Task to complete -> In the excerpt below on play in children's healthcare, condense the paragraph beginning "While play is widely beneficial" into a shorter version that keeps its main facts.

The authors identify five main ways in which play enhances children’s healthcare based on the available body of evidence:
1. Reducing stress and discomfort during medical procedures: Play is sometimes associated with physiological markers of reduced distress, such as lower heart rates and blood pressure. Therapeutic play can also ease pain and anxiety.
2. Helping children express and manage emotions. Play can help to alleviate fear, anxiety, boredom and loneliness in healthcare settings. It also provides an outlet for emotional expression among all age groups.
3. Fostering dignity and agency. In an environment where children often feel powerless and a lack of personal choice, play provides a sense of control which supports mental and emotional wellbeing.
4. Building connection and belonging. Play can strengthen children’s relationships with other patients, family members and healthcare staff, easing their experiences in a potentially overwhelming environment. This may be particularly important for children in longer term or palliative care.
5. Preserving a sense of childhood. Play helps children feel like children, and not just patients, the report suggests, by providing “essential moments of happiness, respite and emotional release”.
While play is widely beneficial, the report stresses that its impact will vary from child to child. This variability highlights a need, the authors note, for informed, child-centred approaches to play in healthcare settings. Unfortunately, play expertise in these settings may often be lacking: only 13% of the studies reviewed covered the work of health play specialists, and most of the reported activities were directed and defined by adults, rather than by children themselves.

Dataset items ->
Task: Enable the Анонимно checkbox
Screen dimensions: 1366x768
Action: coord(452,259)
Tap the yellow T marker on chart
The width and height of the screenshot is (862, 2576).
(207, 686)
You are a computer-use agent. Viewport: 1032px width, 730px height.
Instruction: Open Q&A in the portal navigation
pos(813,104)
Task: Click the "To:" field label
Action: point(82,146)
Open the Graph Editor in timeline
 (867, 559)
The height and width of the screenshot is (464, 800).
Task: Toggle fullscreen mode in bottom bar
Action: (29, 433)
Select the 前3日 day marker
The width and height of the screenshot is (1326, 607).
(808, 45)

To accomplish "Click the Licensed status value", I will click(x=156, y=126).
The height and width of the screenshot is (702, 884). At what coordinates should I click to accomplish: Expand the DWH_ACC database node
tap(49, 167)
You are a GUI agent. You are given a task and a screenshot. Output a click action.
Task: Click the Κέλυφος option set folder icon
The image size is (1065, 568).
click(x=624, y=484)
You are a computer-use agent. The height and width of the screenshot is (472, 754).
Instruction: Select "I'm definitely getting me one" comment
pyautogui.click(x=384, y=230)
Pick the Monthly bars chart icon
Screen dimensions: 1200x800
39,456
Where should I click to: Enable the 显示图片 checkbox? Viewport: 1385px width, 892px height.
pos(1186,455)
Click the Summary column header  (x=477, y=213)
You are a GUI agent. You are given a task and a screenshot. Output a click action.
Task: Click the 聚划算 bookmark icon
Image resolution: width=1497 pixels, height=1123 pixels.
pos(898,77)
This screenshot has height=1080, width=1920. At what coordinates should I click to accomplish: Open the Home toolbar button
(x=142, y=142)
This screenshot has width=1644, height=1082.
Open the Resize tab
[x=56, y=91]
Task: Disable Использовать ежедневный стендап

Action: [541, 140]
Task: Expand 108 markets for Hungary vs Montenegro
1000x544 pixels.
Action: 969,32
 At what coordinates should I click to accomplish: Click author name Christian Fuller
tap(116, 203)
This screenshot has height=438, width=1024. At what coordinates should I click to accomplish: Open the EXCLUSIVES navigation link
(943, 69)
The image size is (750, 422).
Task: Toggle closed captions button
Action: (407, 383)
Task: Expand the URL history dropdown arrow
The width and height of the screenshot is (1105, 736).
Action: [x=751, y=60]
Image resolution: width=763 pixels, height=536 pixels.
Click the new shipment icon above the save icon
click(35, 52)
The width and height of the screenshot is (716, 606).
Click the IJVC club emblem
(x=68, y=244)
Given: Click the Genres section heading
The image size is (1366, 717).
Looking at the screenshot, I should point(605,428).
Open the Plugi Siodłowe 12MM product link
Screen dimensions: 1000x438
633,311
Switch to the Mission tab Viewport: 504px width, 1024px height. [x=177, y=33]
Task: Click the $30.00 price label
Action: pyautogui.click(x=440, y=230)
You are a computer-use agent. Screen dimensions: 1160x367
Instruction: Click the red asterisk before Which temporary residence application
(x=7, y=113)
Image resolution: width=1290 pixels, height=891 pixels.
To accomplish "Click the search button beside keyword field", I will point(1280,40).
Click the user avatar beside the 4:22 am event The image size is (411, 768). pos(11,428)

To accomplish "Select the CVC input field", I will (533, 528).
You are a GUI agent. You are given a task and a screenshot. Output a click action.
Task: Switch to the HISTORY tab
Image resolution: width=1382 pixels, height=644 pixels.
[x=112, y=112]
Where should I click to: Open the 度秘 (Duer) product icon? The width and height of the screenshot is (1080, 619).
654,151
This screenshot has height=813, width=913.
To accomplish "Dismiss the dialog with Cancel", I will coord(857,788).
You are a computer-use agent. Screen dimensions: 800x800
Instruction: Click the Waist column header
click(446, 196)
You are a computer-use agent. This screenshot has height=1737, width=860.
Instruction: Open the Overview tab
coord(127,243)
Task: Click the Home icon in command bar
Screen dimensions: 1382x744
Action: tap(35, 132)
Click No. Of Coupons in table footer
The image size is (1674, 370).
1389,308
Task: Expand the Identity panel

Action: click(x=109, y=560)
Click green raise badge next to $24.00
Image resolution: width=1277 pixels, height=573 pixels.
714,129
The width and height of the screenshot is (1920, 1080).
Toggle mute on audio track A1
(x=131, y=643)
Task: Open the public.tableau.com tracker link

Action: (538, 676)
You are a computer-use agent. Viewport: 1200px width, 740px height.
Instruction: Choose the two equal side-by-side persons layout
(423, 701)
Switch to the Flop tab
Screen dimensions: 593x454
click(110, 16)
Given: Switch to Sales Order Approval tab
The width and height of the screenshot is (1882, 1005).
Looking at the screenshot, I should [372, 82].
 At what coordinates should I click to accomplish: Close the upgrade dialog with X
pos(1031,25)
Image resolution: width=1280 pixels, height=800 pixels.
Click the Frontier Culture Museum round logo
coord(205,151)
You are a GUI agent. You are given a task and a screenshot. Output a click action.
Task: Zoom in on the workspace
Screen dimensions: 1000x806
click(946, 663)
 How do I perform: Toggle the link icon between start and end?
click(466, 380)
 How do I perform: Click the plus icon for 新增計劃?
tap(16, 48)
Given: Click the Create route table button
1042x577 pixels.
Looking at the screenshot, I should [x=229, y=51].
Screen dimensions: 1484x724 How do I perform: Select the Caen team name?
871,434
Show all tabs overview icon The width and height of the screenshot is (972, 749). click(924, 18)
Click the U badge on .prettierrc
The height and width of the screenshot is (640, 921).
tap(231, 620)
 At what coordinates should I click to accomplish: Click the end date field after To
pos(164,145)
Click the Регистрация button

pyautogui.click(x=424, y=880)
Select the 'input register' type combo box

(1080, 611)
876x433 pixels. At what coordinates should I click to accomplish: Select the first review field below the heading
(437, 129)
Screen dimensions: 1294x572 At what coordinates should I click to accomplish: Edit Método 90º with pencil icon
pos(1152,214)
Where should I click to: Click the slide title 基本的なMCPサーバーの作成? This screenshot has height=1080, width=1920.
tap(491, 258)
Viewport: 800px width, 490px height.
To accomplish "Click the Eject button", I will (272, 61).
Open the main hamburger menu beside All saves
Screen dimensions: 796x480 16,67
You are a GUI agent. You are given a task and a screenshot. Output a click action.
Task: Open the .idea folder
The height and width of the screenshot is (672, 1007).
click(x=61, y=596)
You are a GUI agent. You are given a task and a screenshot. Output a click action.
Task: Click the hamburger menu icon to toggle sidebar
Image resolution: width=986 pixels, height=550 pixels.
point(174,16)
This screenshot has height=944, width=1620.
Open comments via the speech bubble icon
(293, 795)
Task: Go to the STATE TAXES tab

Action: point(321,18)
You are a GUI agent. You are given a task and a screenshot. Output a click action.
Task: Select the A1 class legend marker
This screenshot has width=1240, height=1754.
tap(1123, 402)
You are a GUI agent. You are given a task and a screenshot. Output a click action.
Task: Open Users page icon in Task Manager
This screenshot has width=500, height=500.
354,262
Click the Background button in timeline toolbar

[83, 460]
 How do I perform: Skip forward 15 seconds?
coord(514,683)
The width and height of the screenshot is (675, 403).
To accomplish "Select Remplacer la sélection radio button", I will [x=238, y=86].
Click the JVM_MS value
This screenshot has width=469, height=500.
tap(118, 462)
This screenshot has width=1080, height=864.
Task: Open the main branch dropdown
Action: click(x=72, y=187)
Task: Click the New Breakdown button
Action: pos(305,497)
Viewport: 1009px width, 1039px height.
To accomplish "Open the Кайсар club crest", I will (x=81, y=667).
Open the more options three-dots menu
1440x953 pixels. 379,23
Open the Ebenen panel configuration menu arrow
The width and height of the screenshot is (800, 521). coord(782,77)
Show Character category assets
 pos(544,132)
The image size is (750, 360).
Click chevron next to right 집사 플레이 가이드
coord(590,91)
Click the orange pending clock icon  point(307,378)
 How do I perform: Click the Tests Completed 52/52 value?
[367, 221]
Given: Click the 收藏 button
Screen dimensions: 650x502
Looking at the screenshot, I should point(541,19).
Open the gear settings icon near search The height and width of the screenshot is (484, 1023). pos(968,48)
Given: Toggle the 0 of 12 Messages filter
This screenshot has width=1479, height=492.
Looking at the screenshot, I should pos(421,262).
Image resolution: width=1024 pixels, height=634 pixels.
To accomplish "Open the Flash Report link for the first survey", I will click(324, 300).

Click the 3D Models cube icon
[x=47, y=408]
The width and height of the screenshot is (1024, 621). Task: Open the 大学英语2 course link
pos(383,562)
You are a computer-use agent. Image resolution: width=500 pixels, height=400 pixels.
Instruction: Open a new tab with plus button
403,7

Task answer -> Play helps children widely, but its effect differs from child to child, so healthcare settings need informed, child-centered approaches to it. Such expertise is often missing: only 13% of the studies reviewed covered health play specialists, and adults, not children, directed and defined most of the reported activities.